デッサンといえば美術を学ぶ上での基礎といったイメージがあり、デザインなどの美術関係の仕事をするのであれば、デッサン力は必要と考えるでしょう。しかしPhotoshopやIllustratorといった高機能なグラフィックソフトを利用すれば、遠近を利用した絵などもソフトの機能を利用して表現することもできますし、イラストについても、ソフトに用意されているツールを利用して描くことができます。またイラストをぼかしたり、写真から水彩画のようなタッチの絵を作成するといったこともソフトの描画機能やフィルタ機能を使って実現することができます。そのため、Webデザイナーの中にはデッサンをやったことがない、デッサン力は必要はない。Webデザイナーはアナログで絵を描ける必要はないと考える人も少なくありません。
それでは、Webデザイナーにデッサン力は本当に必要ないのでしょうか。デッサンとは、目の前のものを単に紙に写すだけの作業ではなく、物体の形状や、質感、影の状態などを描画することです。そのためデッサンは、目の前のものを描くのではなく、目の前のものを見て、その見たものを表現する力を養うものなのです。
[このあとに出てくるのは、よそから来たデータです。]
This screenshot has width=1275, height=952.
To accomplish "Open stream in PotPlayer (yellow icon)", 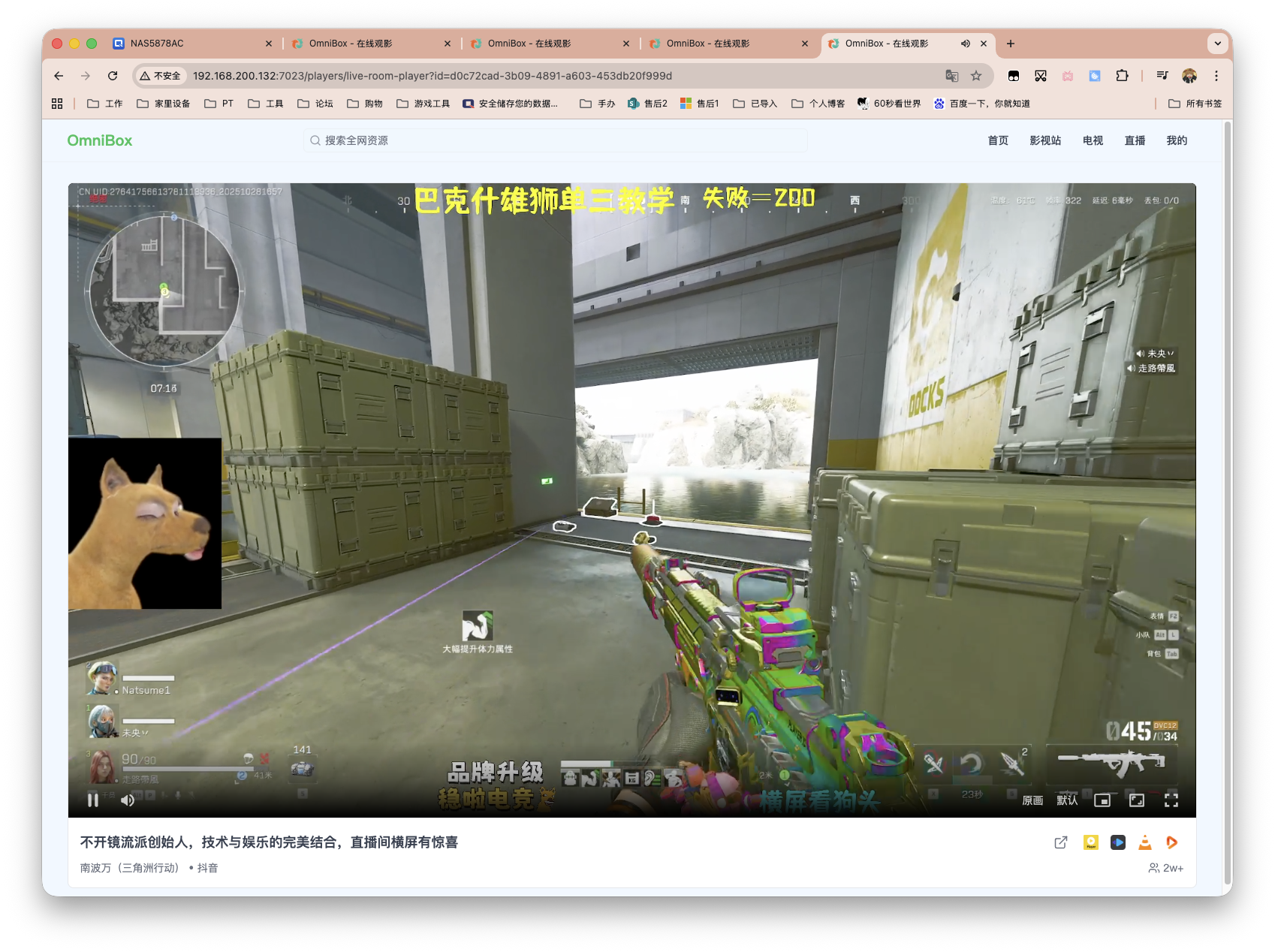I will (1091, 842).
Webデザイナーは、Webページを単にデザインするだけではありません。Webページのデザインする場合は、Webコンテンツの目的やコンセプトを理解して、それを表現するためのデザインをする必要があります。つまりWebデザイナーに必要な力とは、Webコンテンツのコンセプトを理解する力と、それを表現する力が必要なのです。そのため、目の前のものを見て、質感や形状などを理解し、それを表現するデッサンが、Webデザイナーには全く必要なものではないとはいいきれません。むしろWebデザイナーとしてのセンスを磨くために必要なことともいえます。
Webコンテンツの制作にはプログラムを組んだり、コーディングを行ったり、Webページをデザインしたりといった様々な作業があるため分業化されています。各作業ごとに専門のスタッフがいて、そのスタッフ何人かがチームとなってWebコンテンツを制作していきます。しかし中には複数の作業を兼任するWebデザイナーもいます。
またWebデザイナーは経験や実績を積むことによってディレクターやプロデューサーといった、作品制作全体を管理するようになる人も少なくありません。そうしたチームをまとめる役割を持つ仕事では、スタッフとのコミュニケーションが大事であり、自分の考えやイメージをスタッフに正確に伝える能力が必要になります。
自分のイメージを伝えるとき、言葉だけで伝えることはなかなか難しいものです。しかし、絵を描くことができて、図解を利用して説明すればどうでしょう。イメージが伝わりやすくなります。
そのような点でもWebデザイナーにとってデッサン力は持っていた方がよい力といえます。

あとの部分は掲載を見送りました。